Chip pushed past Leonard’s gun and grabbed Gus’ arm.

“What’s going on?” Gus whispered to Shawn as Chip started to pull him away. “What happened?”

“Nothing yet,” Shawn said. “But there’s a funny thing about England. It’s-”

Something hit Gus in the back and knocked him to the ground. He threw out his hands to protect his face as he fell, landing hard on his palms. He tried to turn around to see what had struck him, but before he could move, someone grabbed his wrists and whipped plastic cuffs around them. He lifted his head, but all he could see was a swarm of black uniforms and yellow Windbreakers.

“-the biggest surveillance state in the world,” Shawn said as he was cuffed. “You can’t go anywhere in public without the police seeing you.”

Chapter Forty-four

If it had occurred just a day earlier, Gus would have thought the flight back to the States was the worst thing that had ever happened to him. Handcuffed to his seat, accompanied by a uniformed U.S. marshal, he knew that everyone who walked by his row was staring at him and wondering what he had done. But compared to the ride in Polidori’s van, this was better than the luxury flight in Flaxman Low’s private jet.

And spending ten hours flying back to Santa Barbara was definitely preferable to ten years in an English jail, which was what their arresting officer had originally threatened them with. That threat began to ease when it became obvious that neither they nor Kitteredge was carrying a gun, and that there seemed to be little with which to charge them. When a routine search of their names turned up the California warrants, the English government was only too happy to turn them over to American officials.

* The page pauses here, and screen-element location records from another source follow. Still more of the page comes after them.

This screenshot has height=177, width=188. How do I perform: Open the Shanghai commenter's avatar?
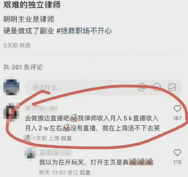pyautogui.click(x=12, y=112)
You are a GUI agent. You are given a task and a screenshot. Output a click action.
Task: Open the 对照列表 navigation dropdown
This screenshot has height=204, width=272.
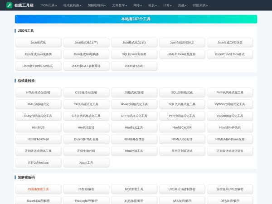pos(201,5)
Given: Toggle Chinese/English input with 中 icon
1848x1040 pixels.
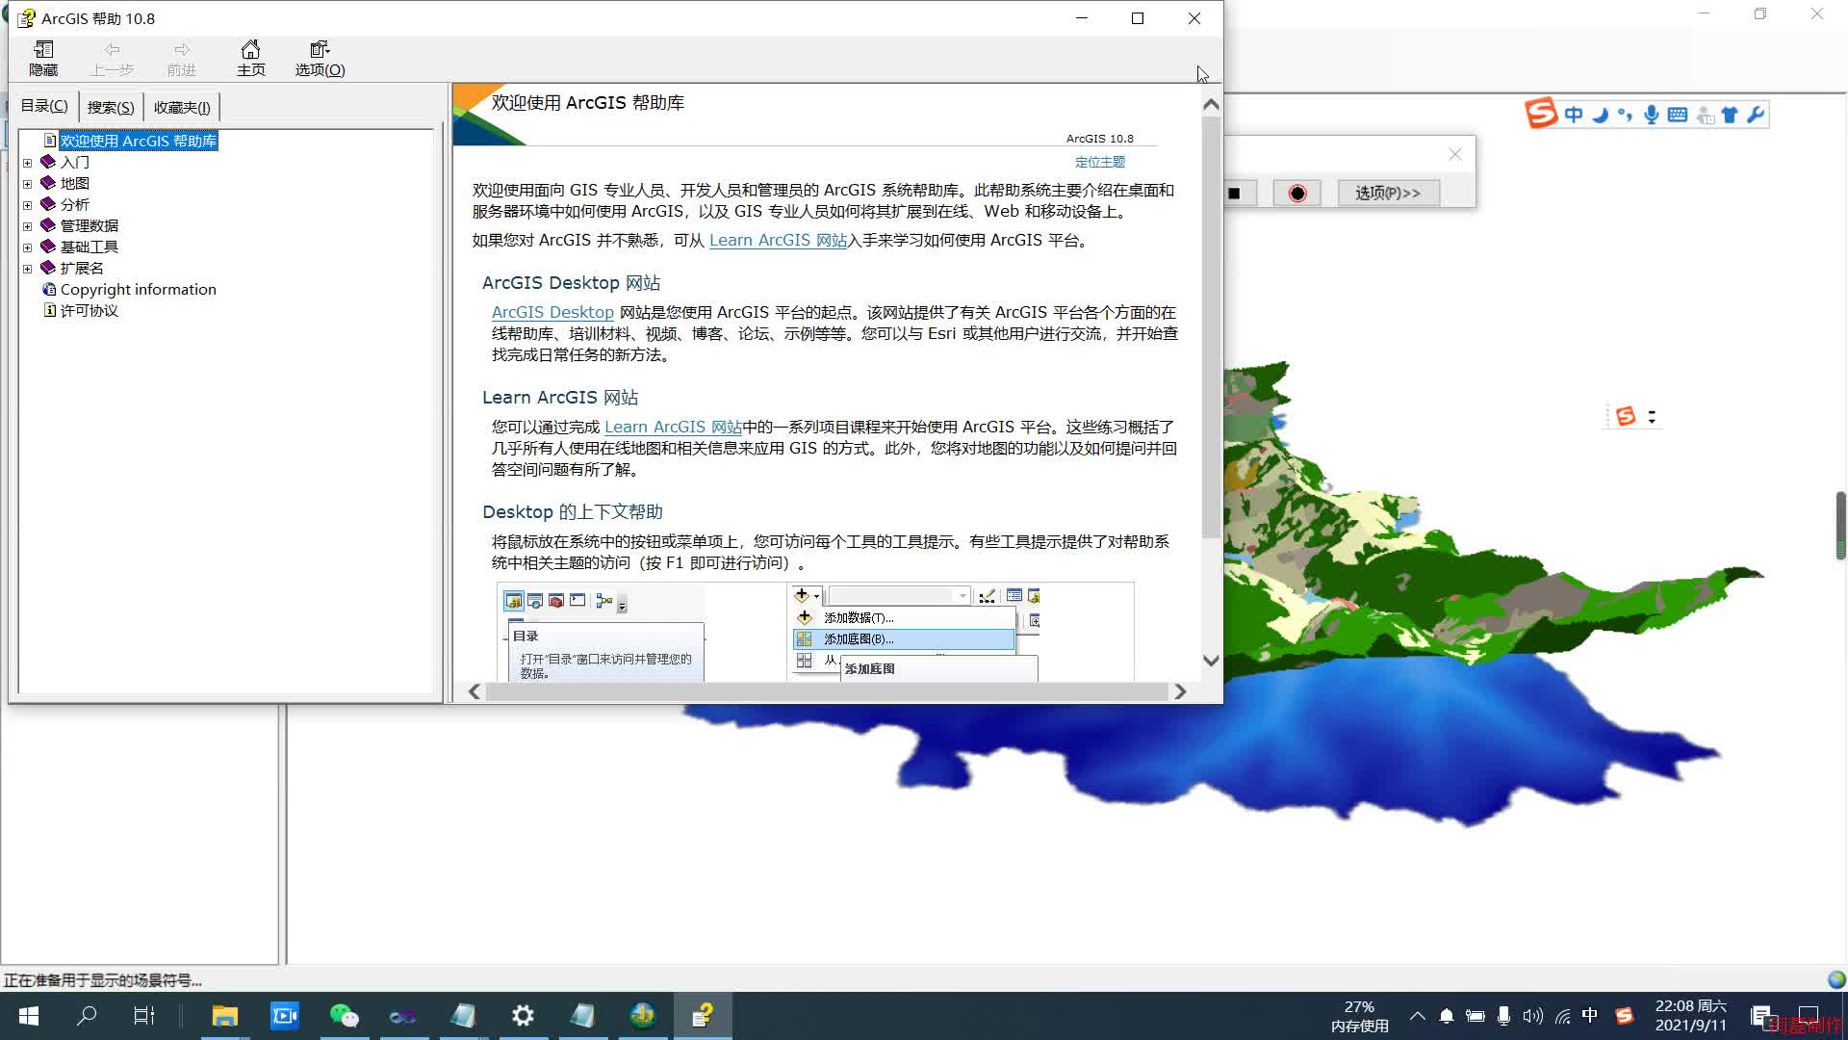Looking at the screenshot, I should [x=1573, y=113].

That wasn’t the case with the Polidoris. They would be going away for a long time, especially once the police started to inventory what turned out to be multiple warehouses of stolen antiquities. It seemed that a certain division of Scotland Yard had long been suspicious of Polidori and Son Antiques, and now planned to devote substantial resources to uncovering every illegal transaction in the firm’s long history. That task would prove to be substantially easier once Leonard started talking about everything he’d been involved with, starting with directions to the barn containing Malko’s body.

“Do you realize what this means?” Gus had said to Shawn while they sat in a holding cell waiting for the marshal to transport them to the airport. “They’re going to break up the entire Cabal.”

Shawn stared at him. “Maybe you want to join Professor Kitteredge in the other cell,” he said. “This one is reserved for sane people.”

“What?” Gus said. “You can’t still be denying the Cabal exists. They nearly killed us.”

“An antiques dealer nearly killed us,” Shawn said. “Which, by the way, is nothing to brag about if you happen to tell this story to that blond sales rep at next year’s Christmas party.”

“He wasn’t just an antiques dealer,” Gus said. “He’d spent his life searching for the sword, just like Kitteredge said.”

“Yes, just like Kitteredge said,” Shawn agreed. “Because that’s where Polidori heard about it. Or, more precisely, his son heard about it from Kitteredge in class. And Chip told Daddy. And the hunt was on.”